> _THE PROBLEM_
Output the lines below as a numbered list, skipping any blank lines. Leave the pictures out of your answer.

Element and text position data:
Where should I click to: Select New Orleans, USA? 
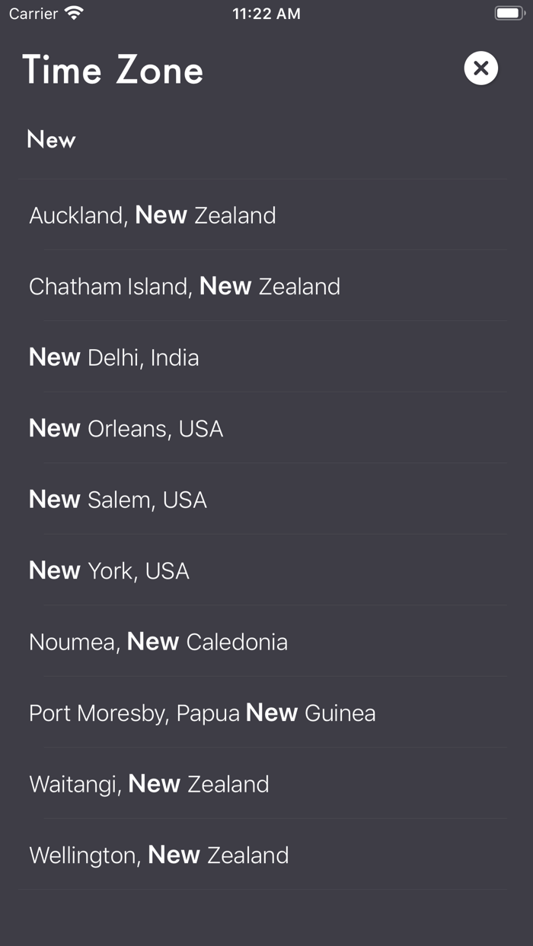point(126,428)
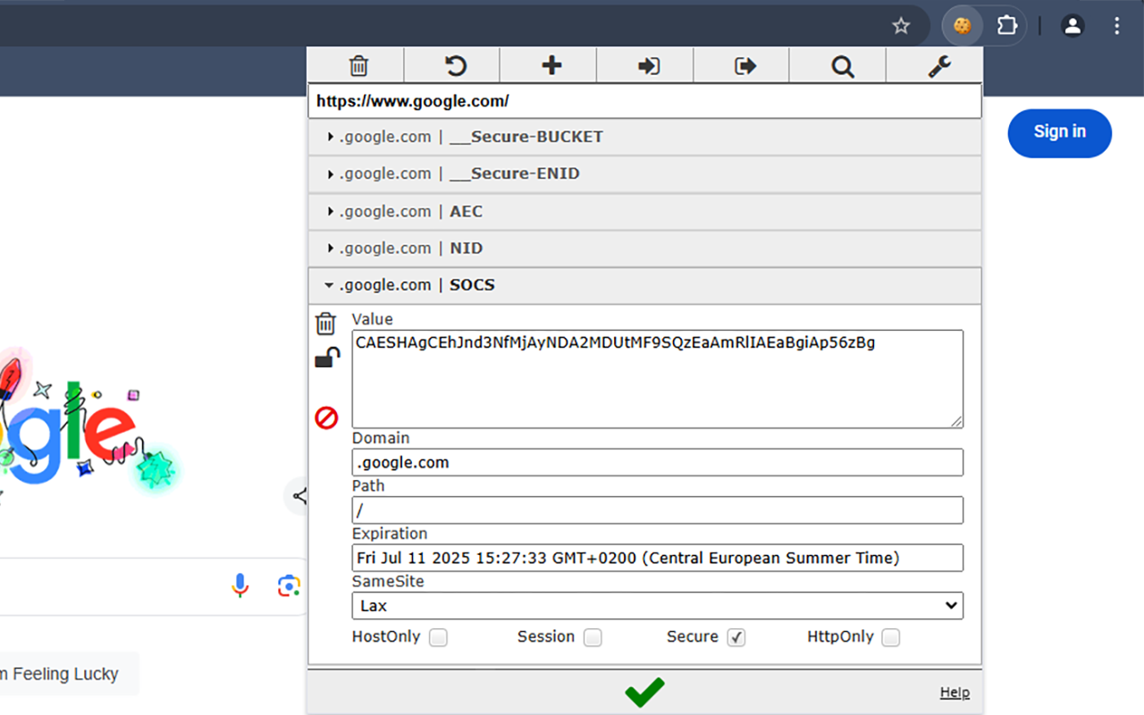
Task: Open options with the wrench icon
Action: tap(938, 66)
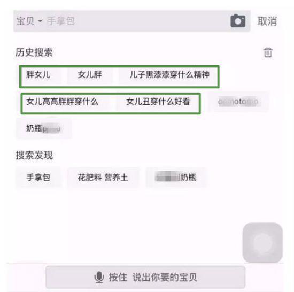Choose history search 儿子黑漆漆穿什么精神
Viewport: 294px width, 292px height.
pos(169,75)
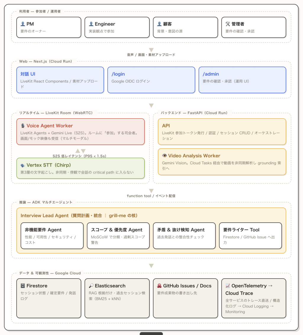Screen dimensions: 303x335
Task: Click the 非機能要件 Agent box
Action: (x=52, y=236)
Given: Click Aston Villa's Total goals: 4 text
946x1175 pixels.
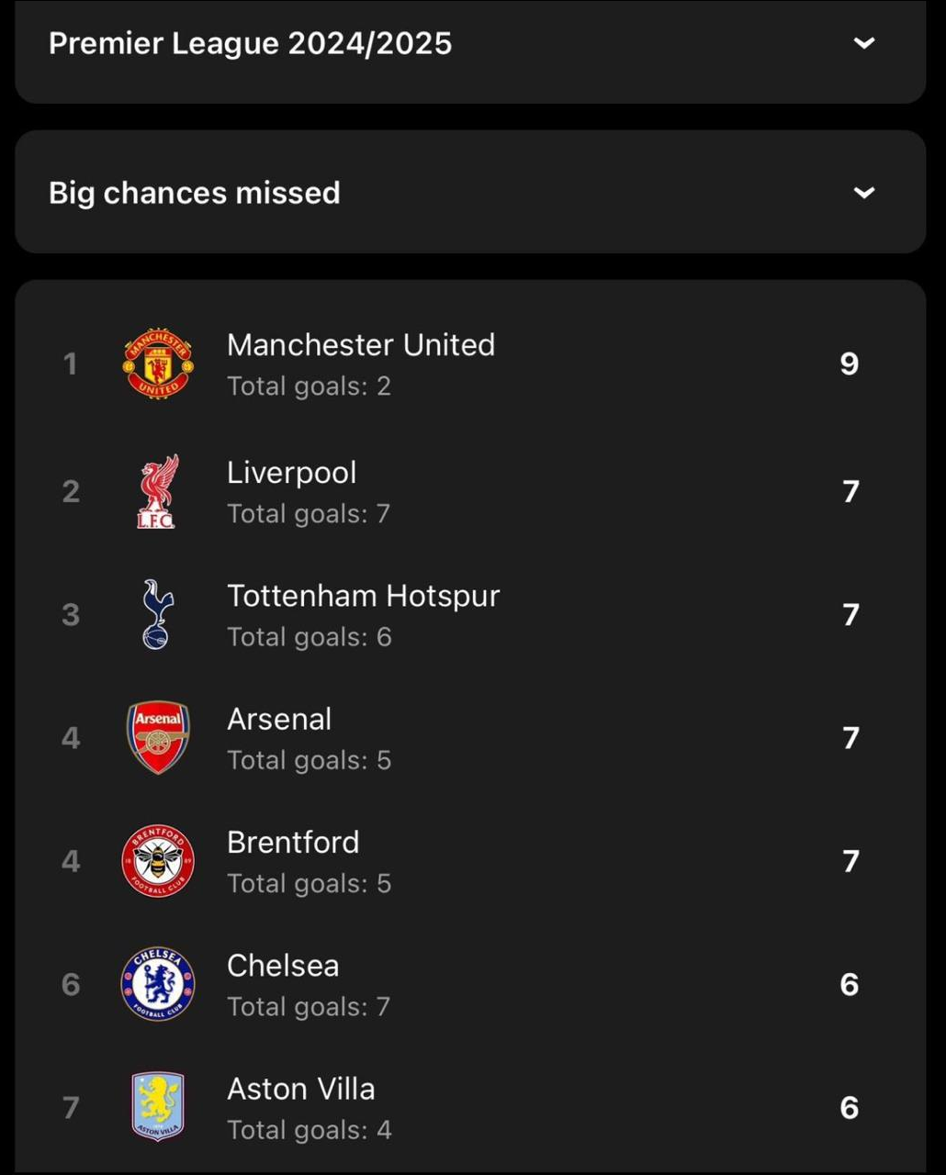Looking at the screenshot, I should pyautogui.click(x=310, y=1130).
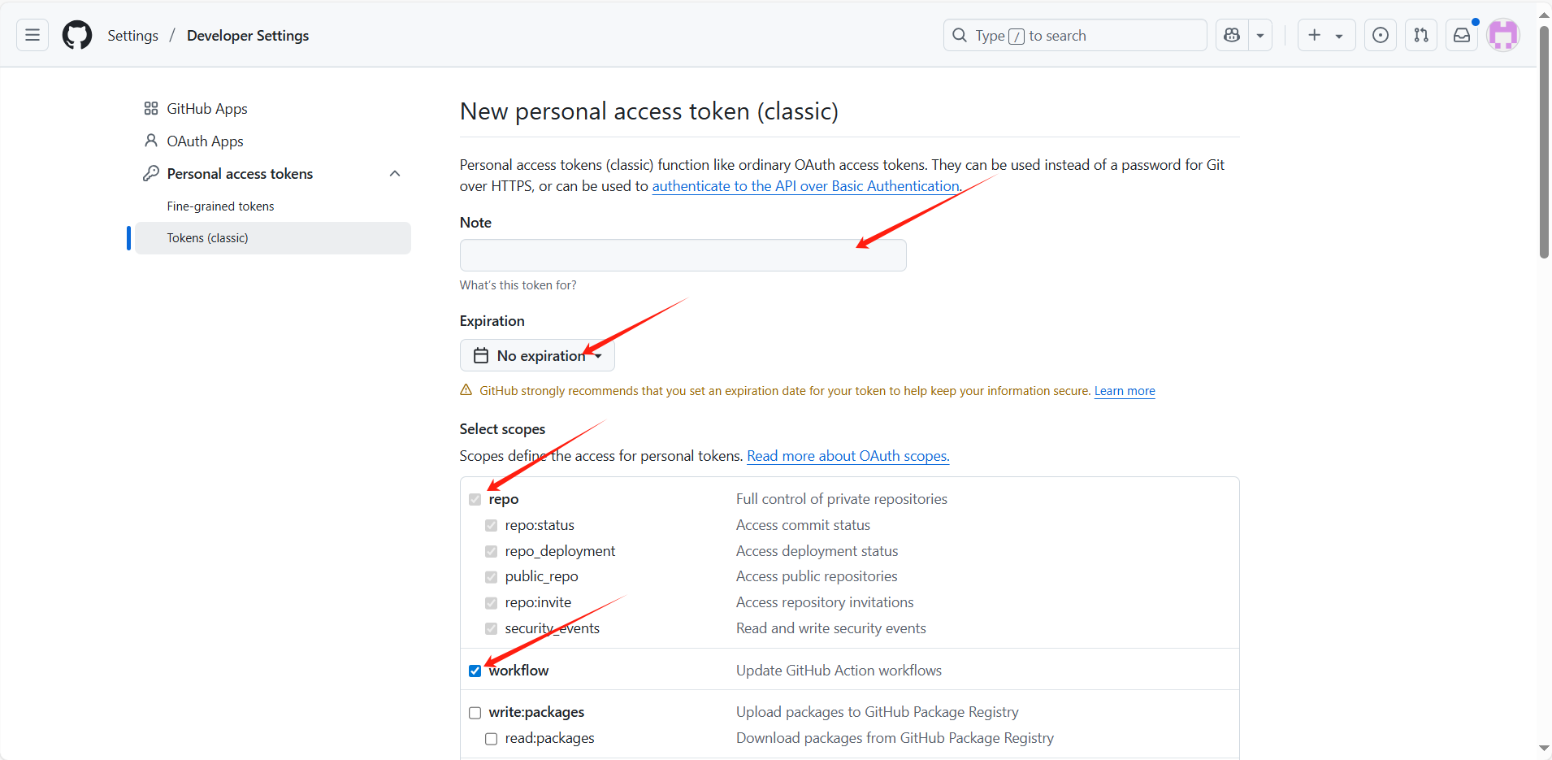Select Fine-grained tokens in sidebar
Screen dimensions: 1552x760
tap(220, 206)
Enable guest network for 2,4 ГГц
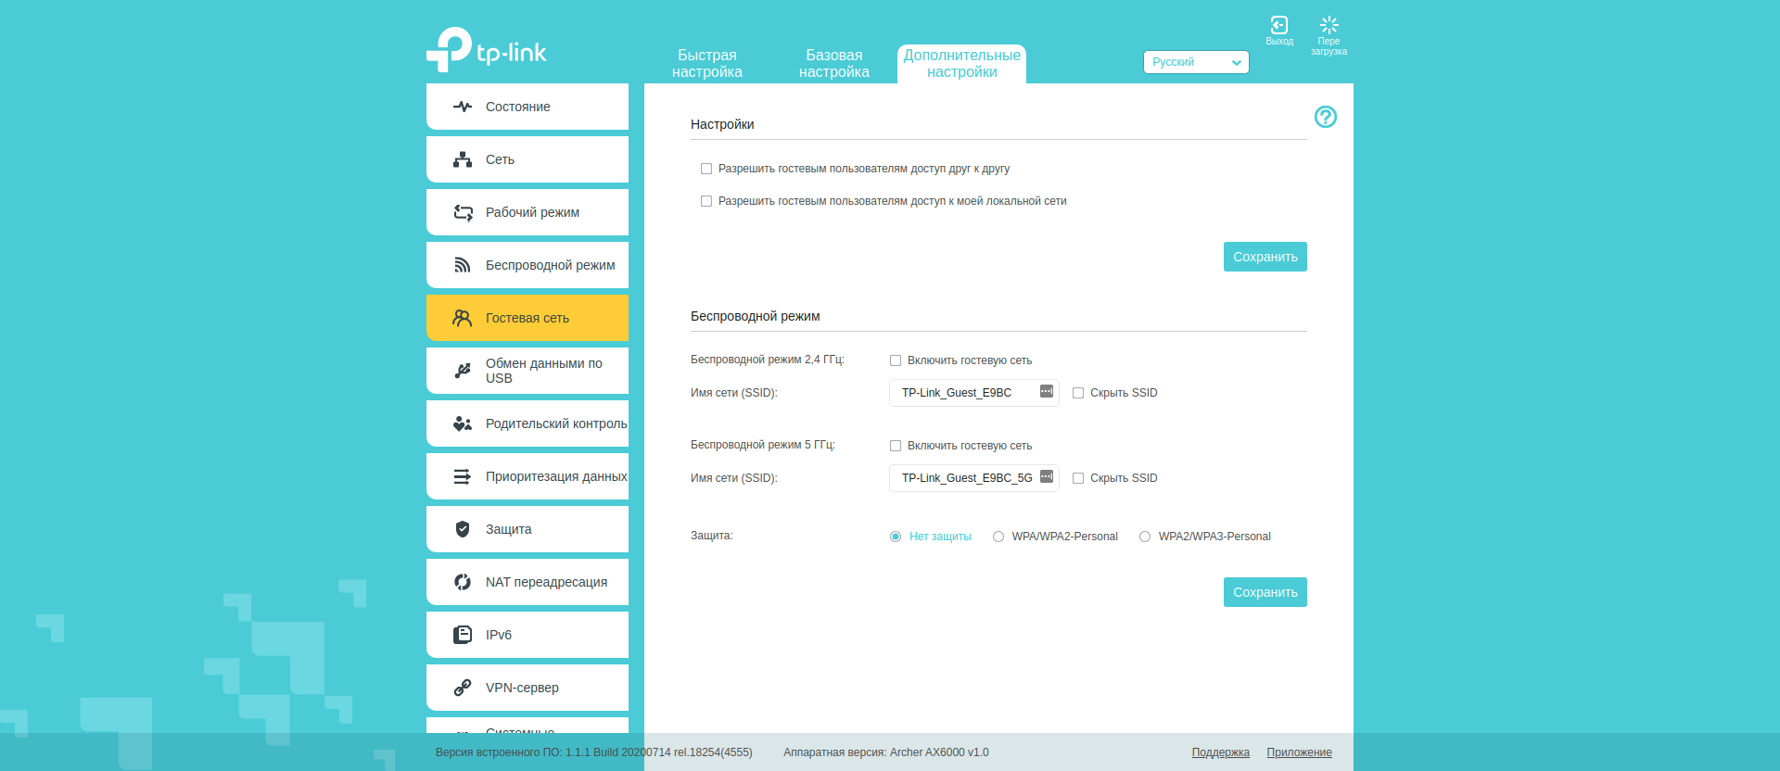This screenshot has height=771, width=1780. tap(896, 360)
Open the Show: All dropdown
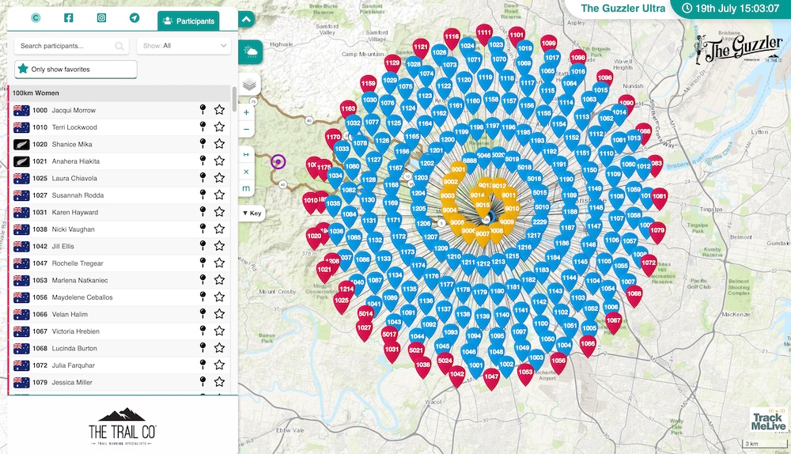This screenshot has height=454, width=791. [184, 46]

> _FULL ANSWER_
1. Where should I click to: Select New Orleans, USA? 
2. point(126,428)
3. Task: Open options with the wrench icon
4. Action: tap(938, 66)
5. Choose history search 儿子黑漆漆穿什么精神
6. Viewport: 294px width, 292px height.
7. pos(169,75)
8. Screen dimensions: 303x335
9. Task: Click the 非機能要件 Agent box
10. Action: (x=52, y=236)
11. Given: Click Aston Villa's Total goals: 4 text
12. 946x1175 pixels.
13. Looking at the screenshot, I should pyautogui.click(x=310, y=1130).
14. Select Fine-grained tokens in sidebar
15. Screen dimensions: 1552x760
16. tap(220, 206)
17. Enable guest network for 2,4 ГГц
18. This screenshot has height=771, width=1780. tap(896, 360)
19. Open the Show: All dropdown
20. This screenshot has height=454, width=791. [184, 46]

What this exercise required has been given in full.